RICORSI RIGETTATI, CARUGNO “RAGIONI NON CONVINCENTI”

“Il problema e’ che una lista o una coalizione di liste non si candida solo per prendere la maggioranza di consiglieri, ma anche con  l’obiettivo di governare  attraverso il candidato sindaco al quale si collegano. Tant’e’ che lista o coalizione di liste se non collegate a un candidato sindaco non vengono ammesse. Ma questo concetto non mi pare sia stato capito”. Commenta  così Massimo Carugno, segretario regionale del Psi, la sentenza cui il  Tar dell’Aquila ha rigettato (clicca link)  i due ricorsi presentati da “Sulmona Unita” per annullare le elezioni amministrative, in seguito al decesso del candidato sindaco Fulvio Di Benedetto.
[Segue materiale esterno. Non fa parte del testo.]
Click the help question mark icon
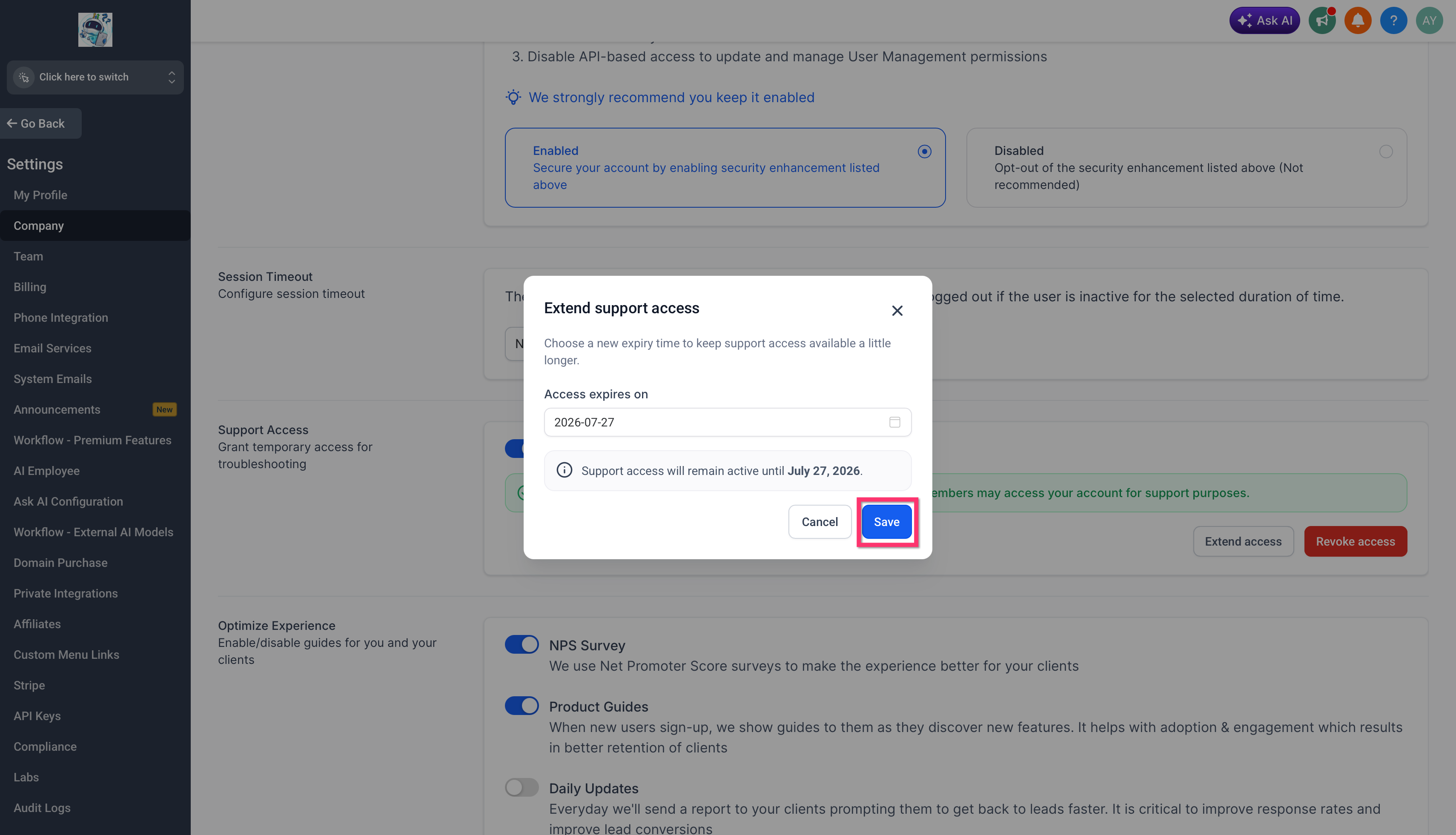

Non ritiene soddisfacenti, come spiega Carugno, anch’egli avvocati, le ragioni per cui il tribunale amministrativo abbia respinto le due richieste che portano la firma una dei legali rappresentanti di Sulmona Democratica e di Sulmona Futura, l’altra di Psi, Sulmona al Centro e Leali per Sulmona. “Non sono convincenti” precisa, sostenendo che la decisione di ricorrere al Consiglio di Stato andrà valutata insieme agli avvocati.